Jacob Sevart, UChicago Supplement to the Common Application
I confess I don’t know where Waldo really is, but I think I can still be of assistance: I can find him algorithmically. The following is a simplified, plain-English explanation of the procedure followed by the program I wrote for this essay. My source code is online at https://github.com/ jacobsevart/waldo_uchicago. Start with a high-contrast image of a page scanned from a Where’s Waldo book. This image is a grid with a large but finite number of squares, each set to a single color. First, process the image into something we can work with. Detecting Waldo will rely on his red and white striped shirt and his black hair, so find those colors: Make a grid the same size as the original image. Write True in the boxes where the original image is red (or close enough to red) and False everywhere else. Do this again for white and black. In the images on the right, True red and white squares, or pixels, expose the original. True black pixels are painted white, and False pixels are semi-opaque. Our first step in the search for Waldo’s shirt is to find red pixels that immediately border white pixels above or below. Lay the grid of white pixels on top of the grid of red pixels, but shift the grid of white pixels down one space. Lay a new grid on top of these two and mark each space True if the two grid spaces under it are both True. Slide the grid of white pixels back to its original position, and then up one more space. Fill in True on your new grid if the spaces under it now are both labeled True. Label everything else False. If it helps, think of these grids as overhead transparencies (though they’re really just ideas). Now we need to find regions of red pixels that border white pixels which could potentially be components of sets of stripes. Draw rectangles circumscribed around contiguous regions of True on the grid of red-white border pixels. Give each rectangle a different number. If the rectangle is not big enough, erase it and set all the spaces inside it to False. (This step saves unnecessary work and false positives down the road but is not strictly necessary.) Do the same thing with the map that’s True where the image is black, eliminating rectangles that aren’t big enough to be part of Waldo’s hair.
Jacob Sevart, UChicago Supplement to the Common Application
Next, we need to figure out which potential stripes make up a striped shirt.

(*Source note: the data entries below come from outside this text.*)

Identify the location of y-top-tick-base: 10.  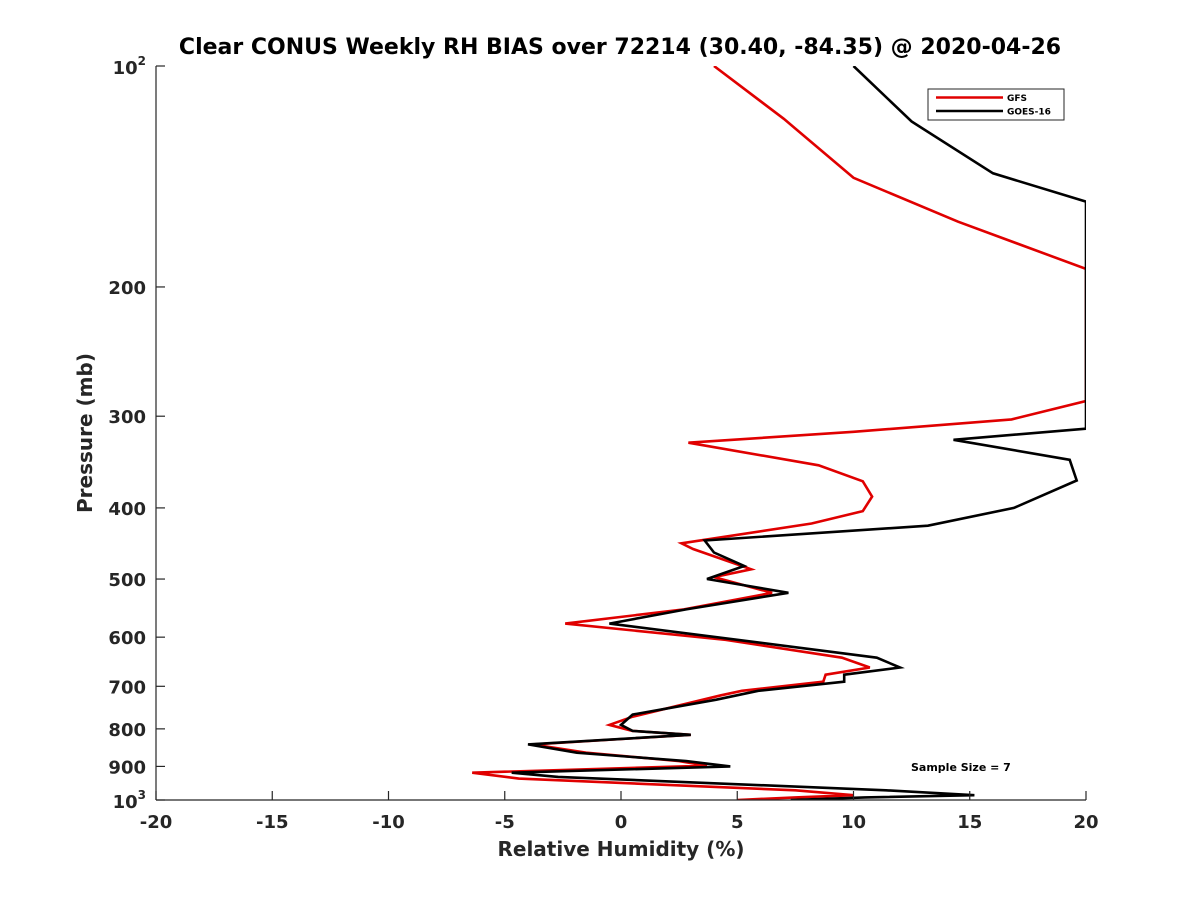
(126, 68).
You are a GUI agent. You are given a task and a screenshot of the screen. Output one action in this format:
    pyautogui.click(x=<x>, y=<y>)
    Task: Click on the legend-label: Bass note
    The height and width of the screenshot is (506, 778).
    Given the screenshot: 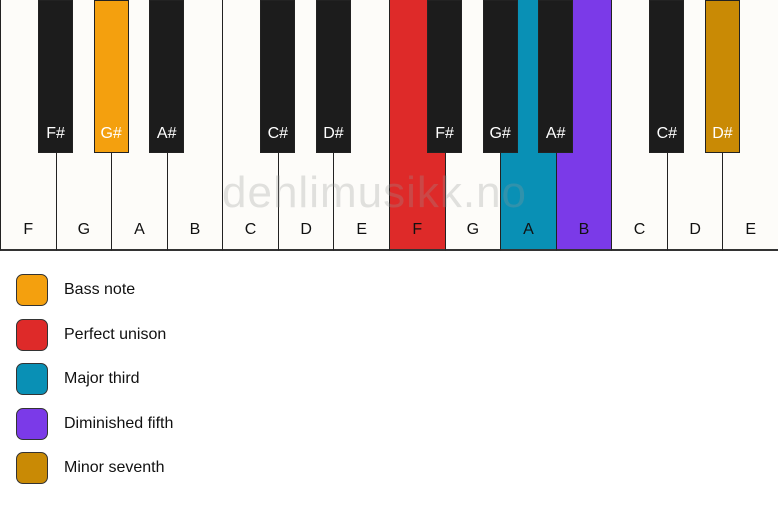 What is the action you would take?
    pyautogui.click(x=100, y=290)
    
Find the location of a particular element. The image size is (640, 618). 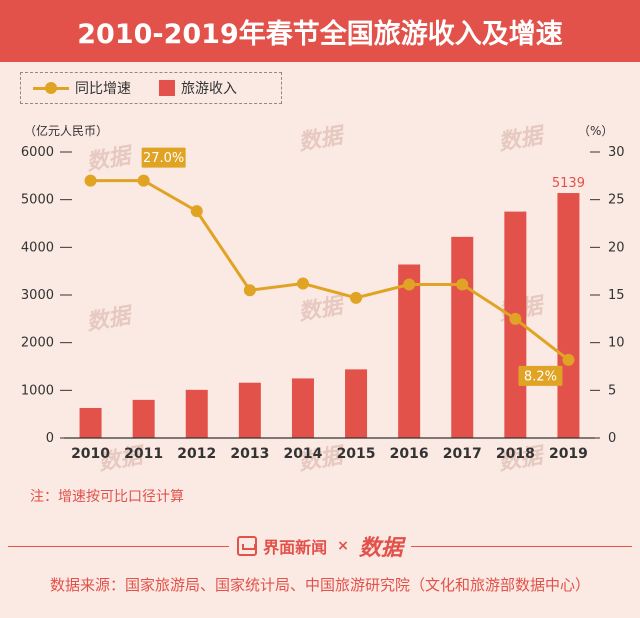

bar-2016 is located at coordinates (410, 351).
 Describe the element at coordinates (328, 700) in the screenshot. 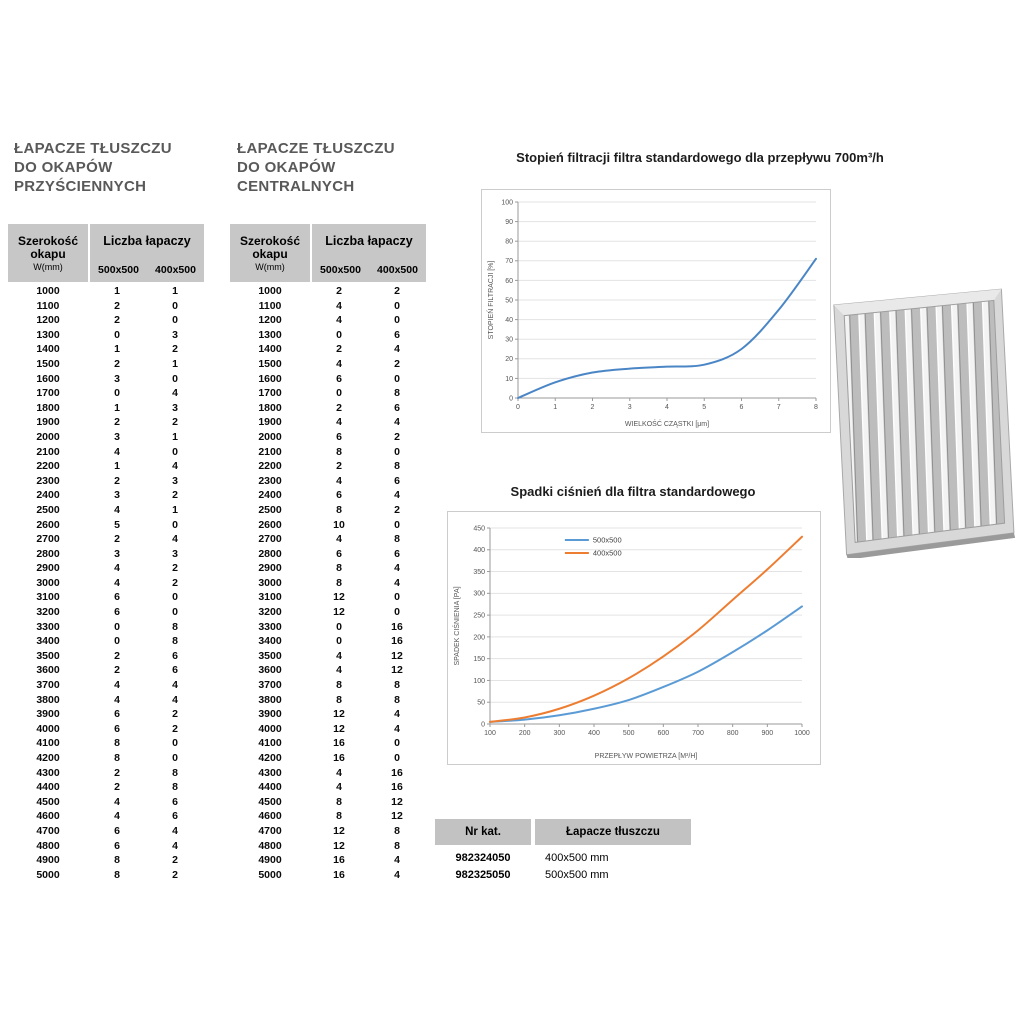

I see `table-row: 3800 8 8` at that location.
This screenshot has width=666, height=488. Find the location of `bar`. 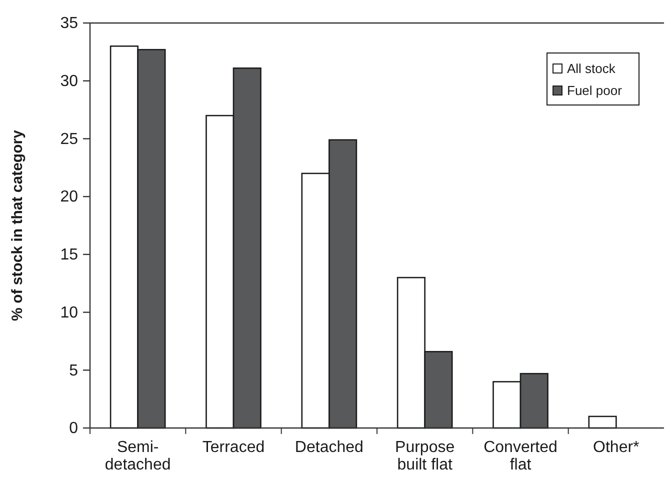

bar is located at coordinates (602, 422).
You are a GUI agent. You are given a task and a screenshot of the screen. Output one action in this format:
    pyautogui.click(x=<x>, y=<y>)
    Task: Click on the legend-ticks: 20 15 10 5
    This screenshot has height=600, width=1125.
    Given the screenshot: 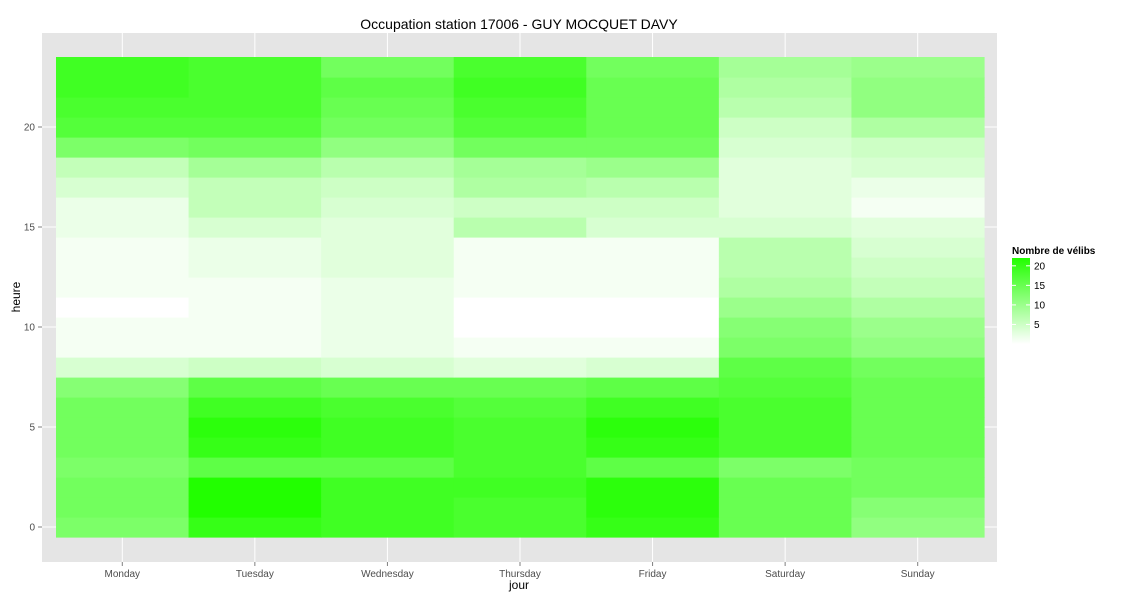 What is the action you would take?
    pyautogui.click(x=1029, y=296)
    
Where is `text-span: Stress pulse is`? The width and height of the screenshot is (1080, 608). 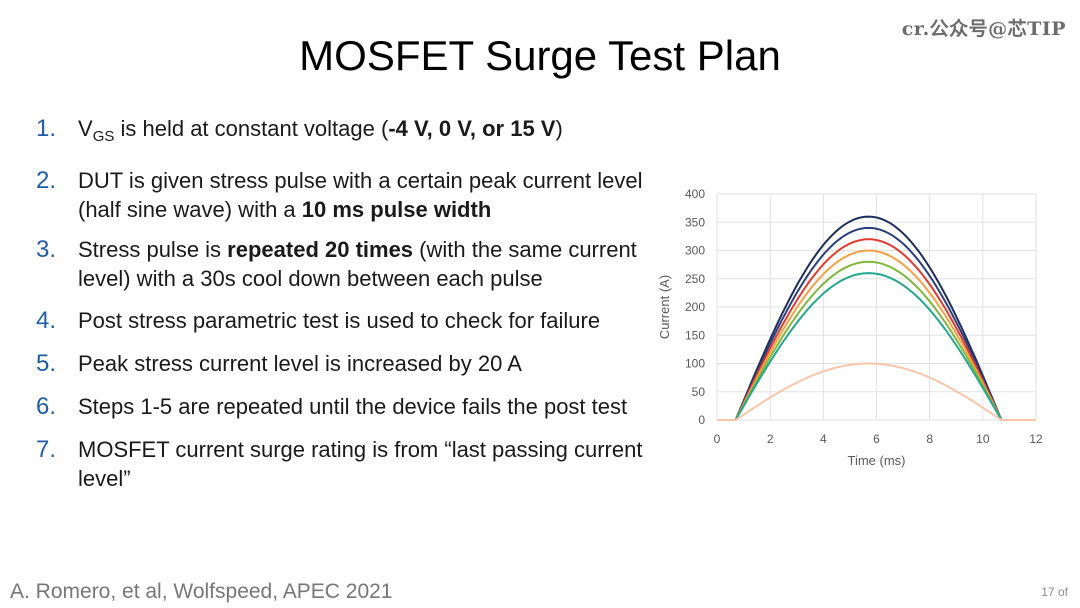
text-span: Stress pulse is is located at coordinates (153, 250).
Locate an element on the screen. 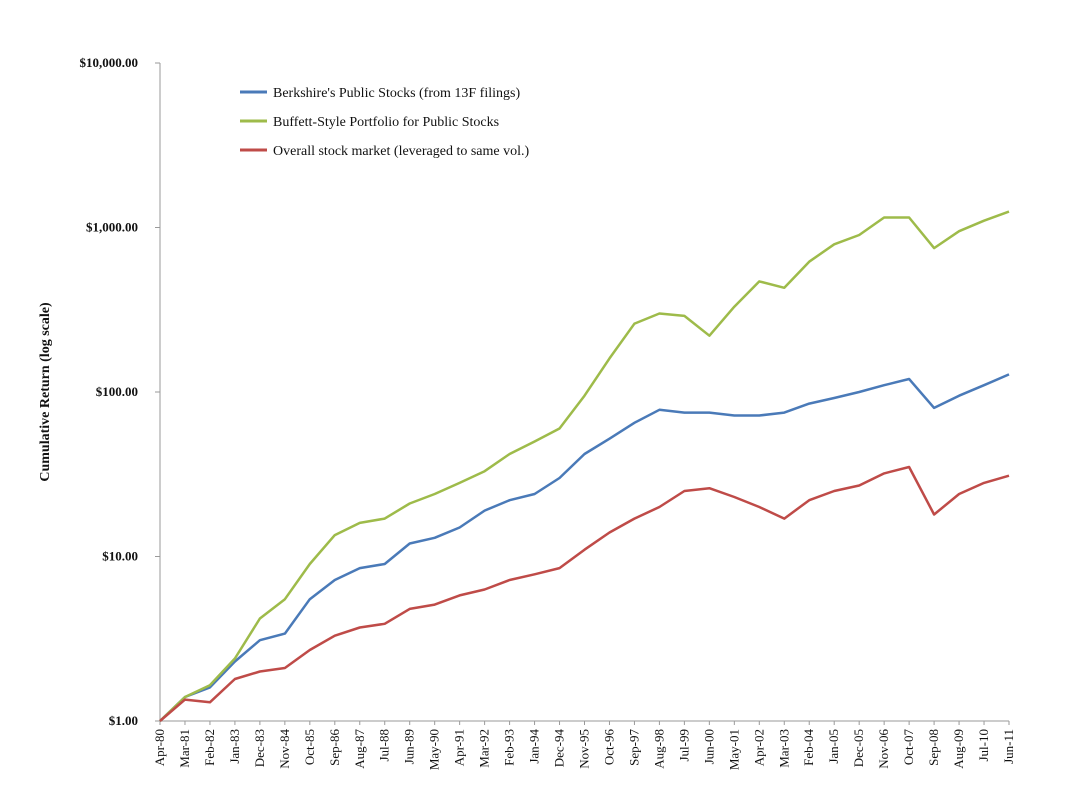  x-tick-label: Feb-93 is located at coordinates (510, 748).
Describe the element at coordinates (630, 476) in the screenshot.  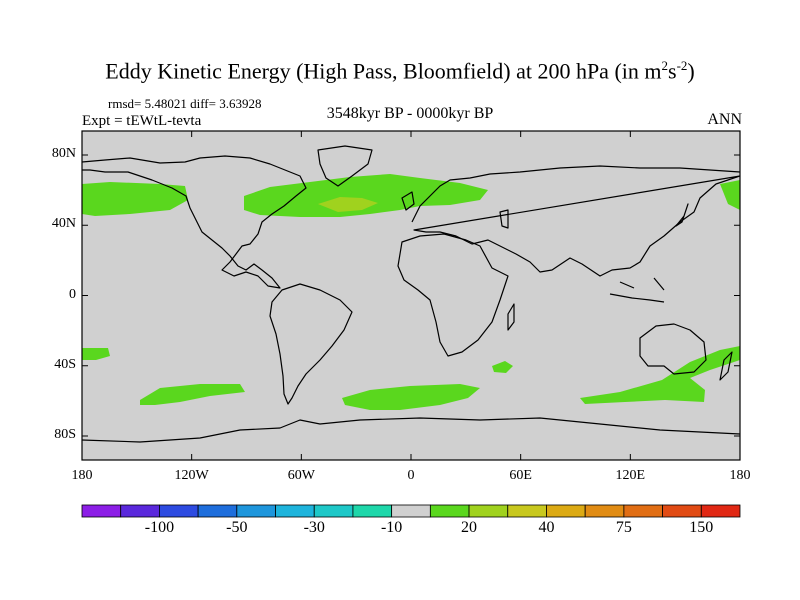
I see `longitude-label: 120E` at that location.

We’ll say that this requires 3 rectangles vertically stacked with no more than 8 pixels between them. If a striped shirt also has a patch of black hair above it, we’ll consider the whole thing a Waldo. Sometimes, of course, it’s not, but since this is a manhunt, we must avoid setting the filter too tight. For each red-white border rectangle that survived the filter: Place your finger on the bottom left corner of the starting rectangle. Go down one row, and then move your finger across that row until it is below the right edge of the rectangle. Go down another row and search from left to right. If your finger touches a rectangle, make note of the rectangle’s number. Either way, keep going. Once you’ve moved more than 8 spaces down from the bottom of the last rectangle you found, stop. If you’ve written down less than 3 different rectangles’ numbers for this starting point, it was not the top of a set of stripes, so evaluate another. If you do have at least three written down, this might be Waldo’s shirt. Get out that grid of black pixels from earlier and check for hair: Using the grid of black pixels, start from the coordinates of the first stripe rectangle and search an area 6 spaces wide by 30 spaces tall. If your finger touches a black rectangle, we’ll consider it Waldo (it has something like a shirt and something like hair). Outline a large rectangle around him. If not, move on.
Of course, this simple, heuristic hack has limitations - on two pages of the book, it lights up a majority of the page. To reliably solve this sort of problem, I’m told, I’d want to create and train a neural network called a Boltzmann machine. So, UChicago, shall we revisit this question in CMSC 35400 (Machine Learning) or CMSC 35500 (Computer Vision)? Disclaimer: I am not the first person to think of finding Waldo programmatically based on his stripes. I was inspired by http://stackoverflow.com/questions/8479058/how-do-i-find-waldo-withmathematica. StackOverflow also helped me learn my way around NumPy, SciPy, Scikits-Image, and Python Imaging Library, four 3rd-party open-source libraries that do much of the heavy lifting. The Where’s Waldo images used in this project are from Martin Handford’s Where’s Waldo Now?